● Exercise:
Your copy should hold every record exactly and no images.

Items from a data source
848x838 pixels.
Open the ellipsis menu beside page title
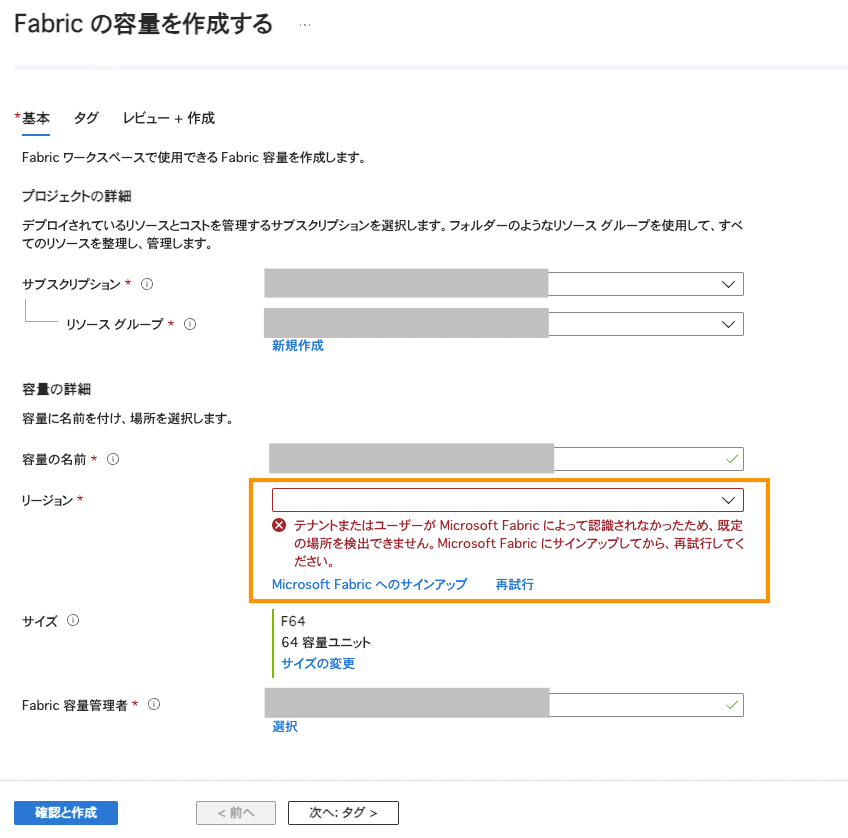coord(305,26)
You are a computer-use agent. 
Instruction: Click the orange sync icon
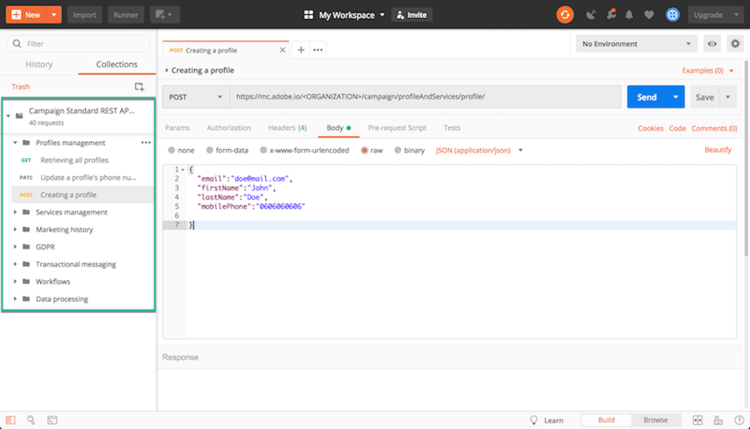[565, 15]
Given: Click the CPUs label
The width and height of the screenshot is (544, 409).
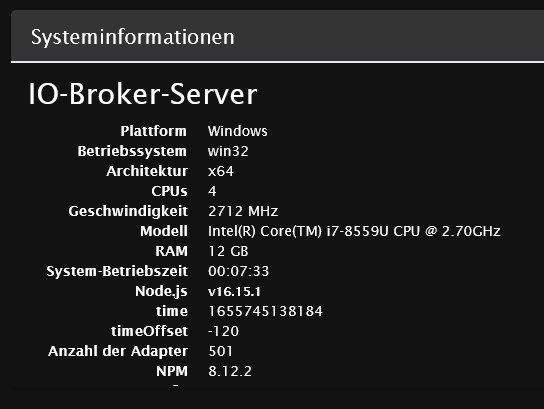Looking at the screenshot, I should (x=169, y=191).
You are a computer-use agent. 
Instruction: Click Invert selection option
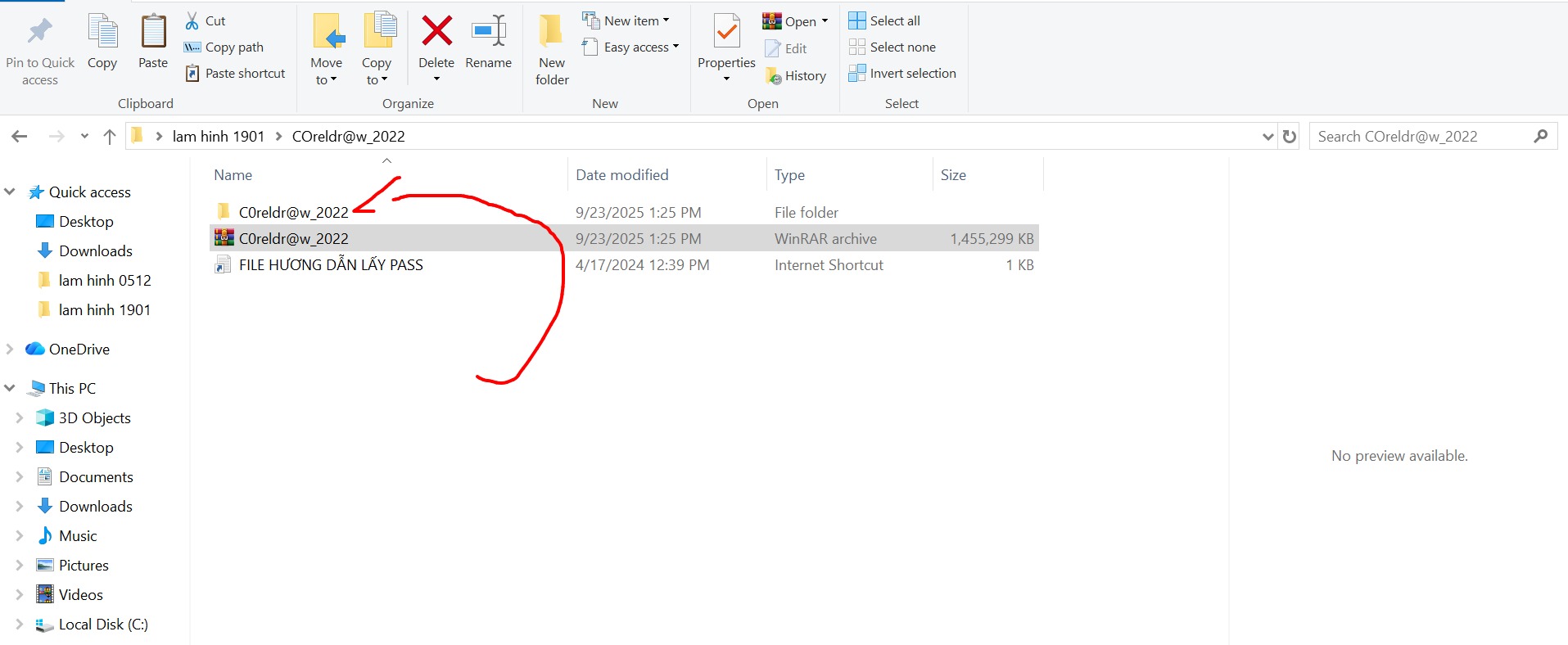[x=902, y=73]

● Written answer:
848x838 pixels.
Open the ellipsis menu beside page title
coord(305,26)
You are a computer-use agent. 
Instruction: Click the orange sync icon
[565, 15]
Given: Click the CPUs label
The width and height of the screenshot is (544, 409).
Looking at the screenshot, I should (x=169, y=191).
You are a computer-use agent. 
Instruction: Click Invert selection option
[x=902, y=73]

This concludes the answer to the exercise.